Catering to the region’s palate that prefers strong flavors, many vendors also sell red fish cakes, which are made very spicy with gochugaru (red pepper flakes) and gochujang. Also next to the fish cakes are multteok, which are long, cylindrical tteok (rice cakes) on skewers that have been boiling in the fish cake broth for hours. They may appear dull and bland at first glance, but one bite into the warm, pillowy tteok will show that they are packed with umami deliciousness.
 
Hotteok, which is Korean fried bread with melted brown sugar, is being fried at a street cart in Busan [JOONGANG ILBO]

Hotteok, which is Korean fried bread with melted brown sugar, is being fried at a street cart in Busan [JOONGANG ILBO]

Ssiat, or seed, hotteok Is a Busan specialty [JOONGANG ILBO]
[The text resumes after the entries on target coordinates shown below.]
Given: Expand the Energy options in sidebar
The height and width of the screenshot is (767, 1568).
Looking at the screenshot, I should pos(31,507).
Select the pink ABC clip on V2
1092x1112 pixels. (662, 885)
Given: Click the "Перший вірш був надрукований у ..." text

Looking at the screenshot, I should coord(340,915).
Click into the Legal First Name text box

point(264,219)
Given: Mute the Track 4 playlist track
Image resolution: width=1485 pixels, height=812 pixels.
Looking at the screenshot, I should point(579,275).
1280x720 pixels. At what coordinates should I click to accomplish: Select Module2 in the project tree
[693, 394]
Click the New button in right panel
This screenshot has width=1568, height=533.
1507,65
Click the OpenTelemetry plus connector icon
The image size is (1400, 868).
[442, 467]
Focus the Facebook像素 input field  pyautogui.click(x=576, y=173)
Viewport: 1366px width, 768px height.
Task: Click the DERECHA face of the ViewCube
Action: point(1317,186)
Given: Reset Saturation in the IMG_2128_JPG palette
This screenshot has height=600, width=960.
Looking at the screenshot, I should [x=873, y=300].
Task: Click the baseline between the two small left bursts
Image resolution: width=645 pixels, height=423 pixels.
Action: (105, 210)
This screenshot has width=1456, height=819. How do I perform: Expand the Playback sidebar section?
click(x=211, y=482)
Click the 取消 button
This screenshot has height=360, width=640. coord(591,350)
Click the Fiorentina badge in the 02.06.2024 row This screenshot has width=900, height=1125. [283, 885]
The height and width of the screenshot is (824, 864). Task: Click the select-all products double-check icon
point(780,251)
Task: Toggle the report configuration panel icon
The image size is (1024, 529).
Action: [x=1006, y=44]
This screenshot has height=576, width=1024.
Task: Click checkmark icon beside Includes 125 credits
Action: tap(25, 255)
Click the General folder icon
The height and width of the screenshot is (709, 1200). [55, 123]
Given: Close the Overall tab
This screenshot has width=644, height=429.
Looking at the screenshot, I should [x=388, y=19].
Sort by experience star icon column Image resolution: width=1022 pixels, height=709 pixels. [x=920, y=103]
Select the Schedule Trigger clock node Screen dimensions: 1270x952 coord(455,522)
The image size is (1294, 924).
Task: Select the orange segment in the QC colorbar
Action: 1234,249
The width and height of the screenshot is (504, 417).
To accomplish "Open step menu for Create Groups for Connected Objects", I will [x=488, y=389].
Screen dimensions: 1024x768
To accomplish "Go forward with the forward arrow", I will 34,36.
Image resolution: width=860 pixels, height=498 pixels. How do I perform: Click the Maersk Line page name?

Ssiat, or seed, hotteok Is a Busan specialty [JOONGANG ILBO]

 
For something sweeter, Busan is also famous for its ssiat, or seed, hotteok, which goes for around 2,000 won. Hotteok is pancake-shaped fried bread with a pocket filled with melted brown sugar and sometimes honey as well, common on any street in Korea; but Busan street carts stuff these fried thick pockets of bread with various nuts, sunflower seeds, raisins, crushed peanuts and almond slices, in addition to the melted brown sugar.
 
“Though I work at a five-star hotel, if my family were to visit the city, I would definitely make them try the ssiat hotteok for sure,” Carbone said. “Busan's food scene has so much to offer — from casual to high-end — and they are both a great charm of the city."